Key Credit Considerations
The rating was assigned because of the following key credit considerations:
Credit Positives
- ACAA’s proactive leadership team is focused on maintaining competitive airline costs by maximizing non-airline revenue sources, attaining operating efficiencies and maintaining expense controls.
- An absence of airline concentration, the availability of unique non-aviation revenue sources which can be applied on a discretionary basis, and the origin and destination nature of Airport activity enhance operating and revenue stability.
- Pittsburgh’s diversified regional economy benefits from a young, well-educated workforce, low unemployment, and expansion in strategic employment sectors. A lack of population growth somewhat offsets these positive demographics.
Credit Challenges
- Projected leverage is very high. Debt metrics are expected to remain elevated throughout the 2025-2030 forecast period.
- A rising CPE could discourage service expansion or retention, particularly for LCCs and ULCCs.
- Certain revenues that may be deemed “Other Pledged Revenues” under the Master Trust Indenture, including revenues from gas drilling and various grant programs, have proven to be volatile.
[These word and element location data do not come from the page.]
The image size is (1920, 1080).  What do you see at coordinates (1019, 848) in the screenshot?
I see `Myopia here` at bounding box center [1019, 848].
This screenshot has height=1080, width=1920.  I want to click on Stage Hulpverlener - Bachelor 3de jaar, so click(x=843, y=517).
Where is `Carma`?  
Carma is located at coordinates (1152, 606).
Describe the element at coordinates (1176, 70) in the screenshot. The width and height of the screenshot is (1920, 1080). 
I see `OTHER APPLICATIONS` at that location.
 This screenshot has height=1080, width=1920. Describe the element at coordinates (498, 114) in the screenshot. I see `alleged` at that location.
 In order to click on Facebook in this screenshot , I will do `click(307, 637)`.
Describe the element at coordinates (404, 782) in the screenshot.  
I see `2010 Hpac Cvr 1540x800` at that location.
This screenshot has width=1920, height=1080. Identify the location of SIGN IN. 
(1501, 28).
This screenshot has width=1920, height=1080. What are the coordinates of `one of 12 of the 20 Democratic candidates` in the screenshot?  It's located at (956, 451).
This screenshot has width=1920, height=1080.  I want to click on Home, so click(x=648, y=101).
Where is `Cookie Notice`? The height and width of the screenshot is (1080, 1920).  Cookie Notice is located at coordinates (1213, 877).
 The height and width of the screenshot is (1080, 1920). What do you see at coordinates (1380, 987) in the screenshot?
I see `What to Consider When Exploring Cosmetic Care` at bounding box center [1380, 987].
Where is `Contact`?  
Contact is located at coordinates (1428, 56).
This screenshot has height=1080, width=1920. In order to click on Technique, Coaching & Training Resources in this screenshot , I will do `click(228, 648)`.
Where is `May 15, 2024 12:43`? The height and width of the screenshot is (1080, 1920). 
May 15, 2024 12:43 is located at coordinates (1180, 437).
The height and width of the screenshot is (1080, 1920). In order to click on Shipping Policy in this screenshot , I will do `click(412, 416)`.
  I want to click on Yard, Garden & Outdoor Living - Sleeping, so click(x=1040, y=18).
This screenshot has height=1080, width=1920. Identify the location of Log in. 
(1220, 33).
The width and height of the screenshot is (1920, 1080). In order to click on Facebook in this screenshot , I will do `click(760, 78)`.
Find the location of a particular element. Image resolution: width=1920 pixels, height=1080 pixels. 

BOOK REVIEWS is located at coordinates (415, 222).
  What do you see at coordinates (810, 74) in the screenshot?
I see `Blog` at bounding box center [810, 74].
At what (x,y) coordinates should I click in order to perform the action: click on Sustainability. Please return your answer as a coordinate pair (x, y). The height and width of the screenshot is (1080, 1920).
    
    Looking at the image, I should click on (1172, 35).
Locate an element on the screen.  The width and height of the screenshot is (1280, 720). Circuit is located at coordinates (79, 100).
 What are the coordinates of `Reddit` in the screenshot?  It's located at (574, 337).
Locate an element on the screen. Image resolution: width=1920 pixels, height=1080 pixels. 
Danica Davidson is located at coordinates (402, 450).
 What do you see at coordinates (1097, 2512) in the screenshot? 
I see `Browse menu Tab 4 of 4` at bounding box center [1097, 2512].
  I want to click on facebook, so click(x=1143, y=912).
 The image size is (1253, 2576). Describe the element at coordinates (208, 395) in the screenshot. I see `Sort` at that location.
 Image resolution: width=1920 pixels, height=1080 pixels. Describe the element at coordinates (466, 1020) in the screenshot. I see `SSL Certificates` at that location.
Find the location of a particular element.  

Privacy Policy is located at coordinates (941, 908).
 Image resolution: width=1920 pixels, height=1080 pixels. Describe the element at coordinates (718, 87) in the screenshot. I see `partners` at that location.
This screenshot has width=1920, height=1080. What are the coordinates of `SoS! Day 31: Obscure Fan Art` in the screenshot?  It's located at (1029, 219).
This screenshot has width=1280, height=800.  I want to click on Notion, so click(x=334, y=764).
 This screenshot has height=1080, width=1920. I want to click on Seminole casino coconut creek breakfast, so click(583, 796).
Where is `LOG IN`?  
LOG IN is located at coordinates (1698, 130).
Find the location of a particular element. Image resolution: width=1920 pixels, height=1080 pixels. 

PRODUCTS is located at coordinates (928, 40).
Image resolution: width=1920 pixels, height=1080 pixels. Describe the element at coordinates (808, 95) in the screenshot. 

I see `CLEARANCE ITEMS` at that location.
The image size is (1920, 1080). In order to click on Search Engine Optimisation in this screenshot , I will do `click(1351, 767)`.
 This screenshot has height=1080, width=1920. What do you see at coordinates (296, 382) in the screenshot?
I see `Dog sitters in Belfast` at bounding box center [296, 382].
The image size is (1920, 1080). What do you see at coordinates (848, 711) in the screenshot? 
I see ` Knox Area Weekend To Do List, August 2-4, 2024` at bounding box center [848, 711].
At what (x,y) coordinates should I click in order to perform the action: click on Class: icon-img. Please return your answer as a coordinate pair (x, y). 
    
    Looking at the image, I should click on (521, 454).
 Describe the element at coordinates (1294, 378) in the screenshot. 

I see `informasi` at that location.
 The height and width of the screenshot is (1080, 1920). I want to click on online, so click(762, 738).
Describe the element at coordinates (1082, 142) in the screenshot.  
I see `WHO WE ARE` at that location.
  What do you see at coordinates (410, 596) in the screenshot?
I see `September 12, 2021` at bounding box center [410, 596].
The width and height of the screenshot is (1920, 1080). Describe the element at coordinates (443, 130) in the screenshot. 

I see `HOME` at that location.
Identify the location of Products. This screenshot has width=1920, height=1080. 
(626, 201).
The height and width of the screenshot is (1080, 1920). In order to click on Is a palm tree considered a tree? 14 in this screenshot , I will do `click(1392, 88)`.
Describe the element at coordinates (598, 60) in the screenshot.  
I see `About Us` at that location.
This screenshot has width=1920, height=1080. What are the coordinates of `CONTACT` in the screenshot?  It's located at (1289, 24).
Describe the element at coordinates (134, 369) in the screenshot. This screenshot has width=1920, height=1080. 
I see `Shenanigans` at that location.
- The Authority is expected to remain heavily reliant on non-operating revenues, including Gaming Act Revenues, Gas Drilling Revenues and Federal and State grants.
Rating Sensitivities
For Upgrade
- Recognition of anticipated operating cost savings and maintenance of manageable airline costs.
- Full recovery in enplanements and subsequent sustained growth that results in sound coverage margins (taking into consideration the residual nature of rates), and moderate airline costs.
For Downgrade
- A lack of attainment of projected operating cost reductions, airline costs, or enplanement levels upon completion and operation of the TMP and ARP projects.
- Though not anticipated, further escalation in TMP and ARP construction cost or project delays.
- A pause or reversal in enplanement recovery, triggering significant increases in airline costs.
- Issuance of additional debt without an identified source of repayment.